When in action, the movement is fluid and really looks like a mini-movie. In some ways they could be seen as a primitive version of the Graphics Interchange Format (GIFs) I used in earlier posts this month.
There is something about this photobooth diva that reminds me of one of national treasures, Ms Kylie Minogue. (See pictures, below.) Affectionately known in Australia, as Our Kylie, the dininutive singer has also, at various times in her career, been tagged with the honorifics Goddess of Pop, Princess of Pop, Disco Queen, and the less than flattering Singing Budgie.
And like Kylie, isn’t this lady cute, cute, cute? This strip dates from the 1950s and originated in the U.S of A.
Unidentified lady in 1950s photobooth strip from Germany. It was listed as Stripe of Young Woman, which is appropriate given the visual effect of the backdrop curtain.
I bought this strip of photos from Ebay (of course!) but this one is sentimentally special because it was posted to me at my address in New York City, when I had an apartment there on Beekman Place. For two whole months I was a resident of that great city, with my own place, a gym membership, a favourite local diner and a cool local friend called Kelly.
These two are having a good laugh in what appears to be a relatively recent photobooth strip. I can only imagine how this ended up being sold online so soon after its creation. Was it one of those not-quite-perfect sets that ended up discarded on the ground, prey to someone like me, who loves a found photo?

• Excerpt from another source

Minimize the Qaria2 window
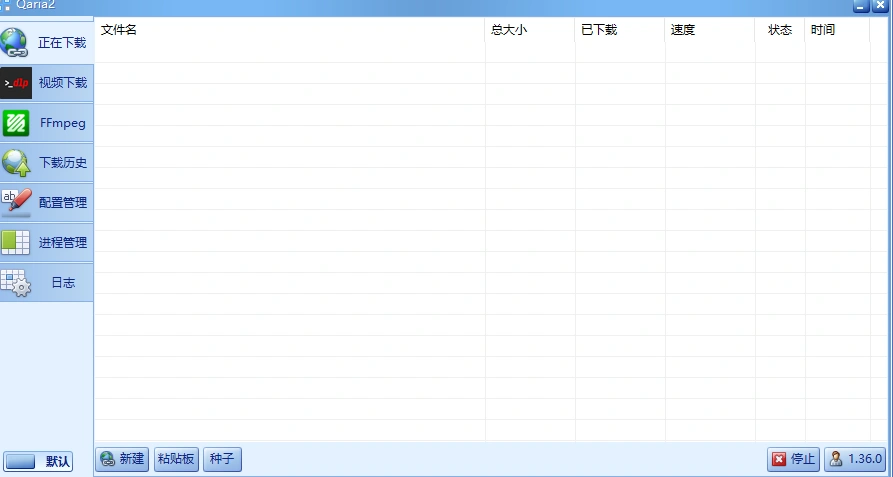Screen dimensions: 893x477 pyautogui.click(x=861, y=6)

These two young ladies are identified as Cleo and Etta. The photo is dated 1934. Etta’s intense Read More
This is another lady whose beautiful face and eyes draw me in. She is from Germany and given the cloche hat the date of the photos must be the 1920s.

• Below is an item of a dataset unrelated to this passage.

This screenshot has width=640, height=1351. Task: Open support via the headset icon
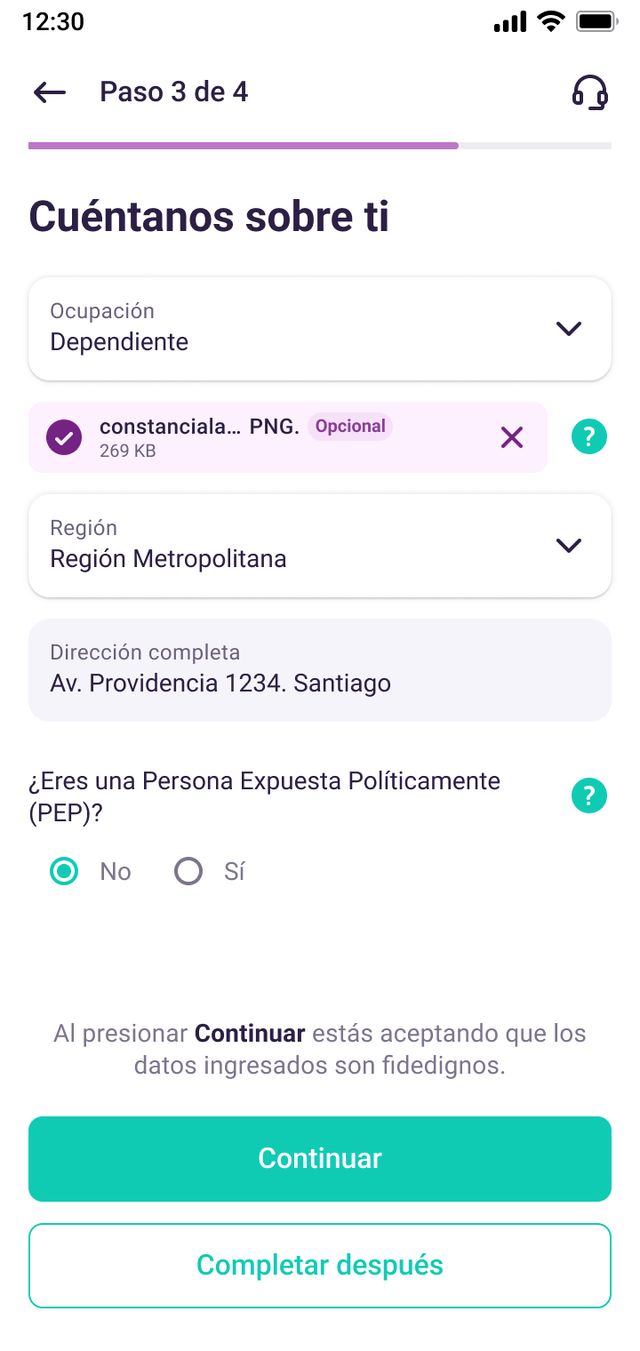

This series of eight photos (many of the earlier booths took eight consecutive shots rather than the four we see today) is unusual due to all the original number being present. They look to be perfect for an animated gif but I thought I would try the slideshow option to see how that looked. If you hover over the image a control bar appears and you can fast forward through the images to get a bit of an animated feel. The original photos are below.
When I published this animation the other day, the movie was static until clicked. That opened a link to another page where the gif played and the image was very large. Apparently the size of the original files was the issue.
Thanks to Lemuel from the blog History Geek for telling me why it wouldn’t play automatically and for telling me how to fix the problem. If you are reading this blog you will likely find a lot to interest you at History Geek, so check it out here.
Livia Satriano published author and writer of the vintage photo blog Assez-Vu, has been kind enough to pen a piece about the film project I did with Dick Jewell, for the online magazine Lost at E Minor.
Her mentioning the film Amélie, reminds me of a post I have been meaning to write about a series of peculiar photos I found discarded near Melbourne photobooths in the early nineties. More of that soon, I hope. In the meantime please click here to read her article.
The publishers of Lost At E Minor describe it as “an online publication of inspiring art, design, music, photography and pop culture: low brow sensibilities mashed with high brow movements. The site was founded in 2005 by brothers Zolton and Zac Zavos, who are also behind the Australian sports opinion website, The Roar. The site is compiled by a worldwide team of writers.”
Livia is an Italian media graduate based in Milan. She works as a freelance writer and researcher, mainly writing about music, art and culture. Here are more of her articles at Wunder Buzz.
Livia Satriano‘s blog is well worth checking out, too. She says Assez Vu is “a collection of visual memories: all things odd and beautiful from the past. Sometimes remembered, more often forgotten. Surely worthy to be seen.”
When I published this strip of photos the other day, the response was very positive. More than one comment suggested the photos would look good as a mini-movie, aka a gif animation. I don’t have the software to do it myself, so I used a free gif-maker web page. I like the result but more experiments with other, longer series of photos might give me more of that mini-movie look I’ve seen elsewhere.